++++ TEXTO MOSTRADO ++++

Pero la autora también nos ayuda a imaginar las consecuencias imprevistas de cada muerte: “Mientras caía la nieve sobre los huevos, aún calientes, y el frío severo y constante de la noche los atenazaba, el fuego vital de los diminutos embriones ardía a baja intensidad. Las corrientes carmesí surcaban más despacio los vasos que transportan la sangre desde las yemas, donde estaba el alimento, hasta los embriones. Al cabo de un rato, decayó y, finalmente, cesó la febril actividad de las células que crecían y se dividían, volvían a crecer y a dividirse para formar huesos, músculos y tendones de búho. Las palpitantes cavidades rojas que había bajo las enormes cabezas dudaron, latieron de forma espasmódica y se aquietaron. Los seis proyectos de búho quedaron muertos en la nieve, y con su muerte, quizá, cientos de lemmings, perdices nivales y liebres árticas que aún no habían nacido tuvieran más oportunidades de escapar de la amenaza que representaban aquellos seres alados.” 

Leer a Rachel Carson despierta nuestros sentidos como el primer frío del otoño despierta en los animales el instinto de migración. Nos ayuda a valorar toda forma de vida y, a su vez, a aceptar la muerte, a apreciar la belleza de la existencia tal como es:

Pero pronto llegaría un día en el que, de nuevo, las bandadas se lanzarían al aire; esta vez, para dirigirse al sur, hacia el horizonte neblinoso en el que el cielo se fundía con el mar. Seguirían rumbo al sur, a lo largo de más de 3000 km de océano, desde Nueva Escocia hasta Sudamérica. Las verían los hombres desde sus barcos en mar abierto, volando en un trayecto rápido y recto cerca del agua, como quienes conocen su destino y no sufren de nada que los desaliente. Algunos, quizá, caerían por el camino. Algunos, viejos o enfermos, se apartarían de la caravana y se arrastrarían hasta algún lugar solitario para morir; otros serían víctimas de los cazadores, que desafiarían la ley por el capricho de detener en pleno vuelo una vida valiente y ardorosa; otros más, tal vez, caerían agotados al mar. Pero no había conciencia alguna de fracaso o desastre entre la multitud en movimiento que volaba entre dulces trinos a través del cielo septentrional. En ellos ardía, de nuevo, la fiebre de la migración, que consumía con sus fuegos los demás deseos y pasiones.

++++

Escribe la continuación del texto sobre la lectura de Rachel Carson a partir de su última oración.

++++ LISTADO DE DATOS ++++

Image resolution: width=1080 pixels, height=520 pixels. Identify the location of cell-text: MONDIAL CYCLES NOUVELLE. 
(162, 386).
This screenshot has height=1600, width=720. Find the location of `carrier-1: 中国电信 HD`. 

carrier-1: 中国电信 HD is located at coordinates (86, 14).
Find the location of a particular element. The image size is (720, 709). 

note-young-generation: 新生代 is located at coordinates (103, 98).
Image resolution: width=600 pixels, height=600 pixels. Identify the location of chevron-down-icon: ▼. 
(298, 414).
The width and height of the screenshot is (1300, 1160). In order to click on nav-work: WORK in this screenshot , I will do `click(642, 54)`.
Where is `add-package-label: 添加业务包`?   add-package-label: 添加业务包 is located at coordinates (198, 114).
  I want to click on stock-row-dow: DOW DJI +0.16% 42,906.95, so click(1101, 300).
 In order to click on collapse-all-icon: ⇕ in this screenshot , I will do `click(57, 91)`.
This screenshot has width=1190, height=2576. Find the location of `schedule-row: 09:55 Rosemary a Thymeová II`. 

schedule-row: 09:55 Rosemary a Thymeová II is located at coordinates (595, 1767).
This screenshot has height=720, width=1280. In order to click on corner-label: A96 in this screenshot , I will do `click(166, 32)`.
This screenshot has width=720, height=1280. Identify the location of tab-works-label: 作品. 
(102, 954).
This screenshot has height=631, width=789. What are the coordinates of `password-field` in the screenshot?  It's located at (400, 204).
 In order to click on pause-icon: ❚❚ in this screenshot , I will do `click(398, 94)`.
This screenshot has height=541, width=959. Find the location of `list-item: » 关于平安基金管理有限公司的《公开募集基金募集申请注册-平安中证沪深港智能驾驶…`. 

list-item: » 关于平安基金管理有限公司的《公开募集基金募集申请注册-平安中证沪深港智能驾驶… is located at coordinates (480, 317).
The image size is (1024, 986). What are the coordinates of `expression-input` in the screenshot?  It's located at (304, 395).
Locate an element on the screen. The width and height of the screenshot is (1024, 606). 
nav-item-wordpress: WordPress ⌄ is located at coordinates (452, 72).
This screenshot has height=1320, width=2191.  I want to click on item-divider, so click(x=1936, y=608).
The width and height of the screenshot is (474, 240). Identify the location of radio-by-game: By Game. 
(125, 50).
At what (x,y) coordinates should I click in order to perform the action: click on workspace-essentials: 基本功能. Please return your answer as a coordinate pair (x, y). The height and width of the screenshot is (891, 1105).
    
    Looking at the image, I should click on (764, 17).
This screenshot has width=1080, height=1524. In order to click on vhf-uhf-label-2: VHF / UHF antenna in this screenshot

++++

## ESPACIO DE RESPUESTA
El libro, estructurado en tres partes (El borde del mar, El camino de la gaviota y El río y el mar), incluye un glosario que es imprescindible pero que sería de mayor utilidad si incorporara imágenes para ilustrar los seres a los que hace referencia. En cada una de estas partes toman un protagonismo especial algunos animales concretos a los que seguimos en el viaje de la vida desde su nacimiento hasta su muerte, que sentimos como propia por un instante. Esa capacidad de la autora para que nos sintamos identificados con seres tan diferentes a nosotros es, en mi opinión, el mayor valor del libro. Todos los seres vivos sufrimos y todos tenemos derecho a vivir con dignidad. Cada vida importa, por pequeña que sea, y a la vez (aunque parezca contradictorio) cada muerte es insignificante, porque todos los seres vivos estamos conectados y nada muere, solo se transforma. “Uno muere y otro vive, al transmitirse en cadenas infinitas los preciosos elementos de la vida.” 

He centrado esta reseña en la primera parte del libro donde las aves que la habitan son sus principales protagonistas. Los siguientes capítulos hacen más hincapié en las vidas acuáticas y seguiremos de cerca, entre otros, a una caballa y a una anguila, que en las primeras etapas de su vida son tan solo un miembro de la comunidad a la deriva que conforma el plancton. Estos seres minúsculos son un reflejo a pequeña escala del universo, “un río de vida inmenso que va expandiéndose, el equivalente marino del río de estrellas que surca el cielo, la Vía Láctea.”, porque en la vida todo está interrelacionado y todo es repetición.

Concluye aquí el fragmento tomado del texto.